> THE PROBLEM: Rewrite each of the rows below with "Toggle" replaced by "Reserve" and every other part kept the same.
==*==
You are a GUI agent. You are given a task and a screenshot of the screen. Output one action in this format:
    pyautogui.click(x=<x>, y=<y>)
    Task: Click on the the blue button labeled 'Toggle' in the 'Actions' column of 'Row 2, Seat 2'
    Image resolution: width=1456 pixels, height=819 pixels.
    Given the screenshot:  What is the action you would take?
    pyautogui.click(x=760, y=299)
==*==
> RESULT:
You are a GUI agent. You are given a task and a screenshot of the screen. Output one action in this format:
    pyautogui.click(x=<x>, y=<y>)
    Task: Click on the the blue button labeled 'Reserve' in the 'Actions' column of 'Row 2, Seat 2'
    Image resolution: width=1456 pixels, height=819 pixels.
    Given the screenshot:  What is the action you would take?
    pyautogui.click(x=760, y=299)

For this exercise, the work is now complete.